California & South Carolina Domes utilize geothermal pipes for heating & cooling

Kaufman garage house 153645′ dome home linked to 34 dome garage in Forest Ranch, California.

One of the most fascinating things about this house is that it uses geothermal energy for heating and cooling.  The system was expensive but they wanted to push the technology forward by experimenting.  How the system works is heat is collected from the dome interior and then pumped into the ground during cooling, and reversed during heating.  They hired an out of state company (no one was available locally or even in California) to drill four 180ft deep holes.  Crystal Air in Weaverville installed the system by placing tubing surrounded by Bentonite in the holes.  A two-way pump is run using energy from PG&E and a back-up generator, and the extra heat from this system is used to preheat the water for their on-demand tankless water heater.

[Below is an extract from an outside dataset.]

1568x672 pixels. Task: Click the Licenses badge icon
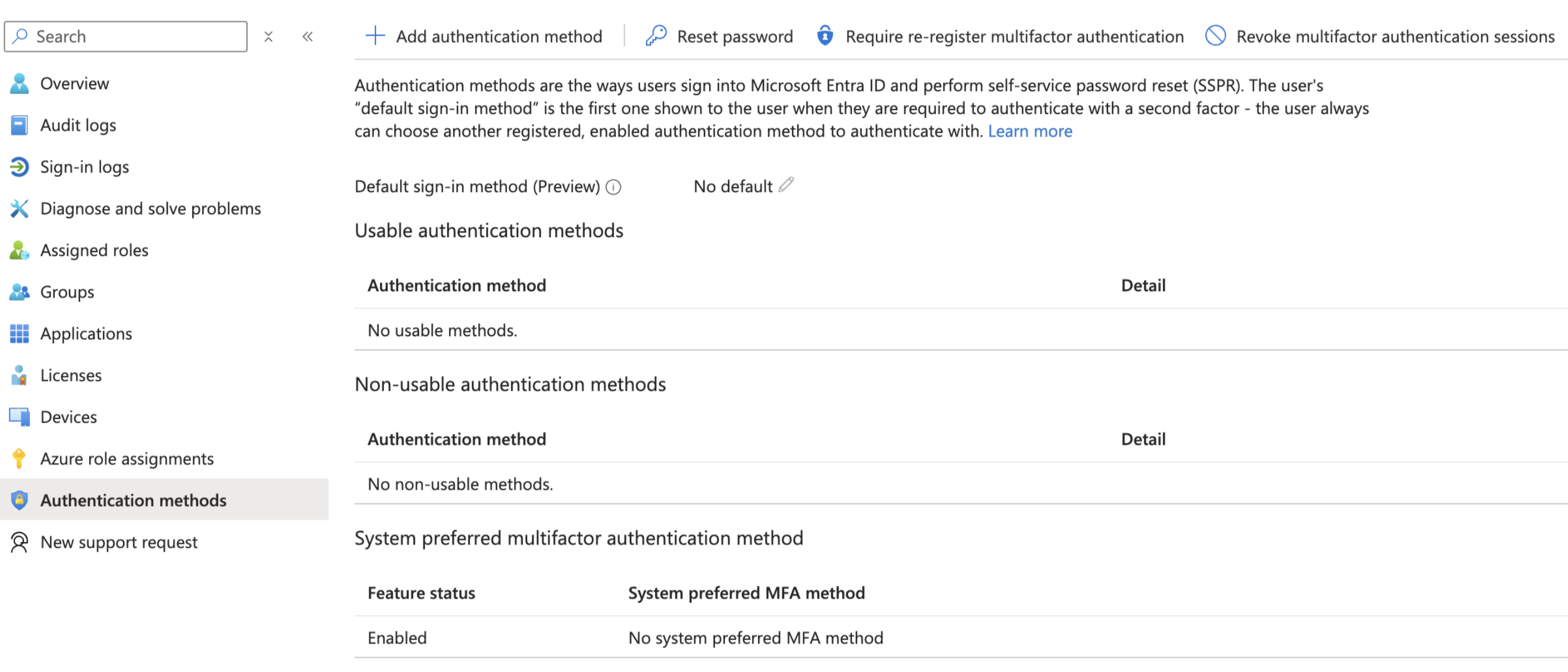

Kolb exterior 40 27 P7120015Kolb 40′ Dome Home linked to 27′ – 2 car garage dome in South Carolina
utilizes geothermal energy for heating & cooling & was awarded EPA’s Energy Star.

This file contains information on three types of systems:

  • Water based geothermal systems
  • Underground copper tubes carrying a refrigerant
  • Undergound pvc tubes cooled and heated by solar energy

Colorado Geothermal Company.   American Ingenuity has learned of a respected Geothermal Company in Colorado named Major Heating.  Their main office is in Wheat Ridge 303-424-1622 and outlet in Steamboat 970-870-0983.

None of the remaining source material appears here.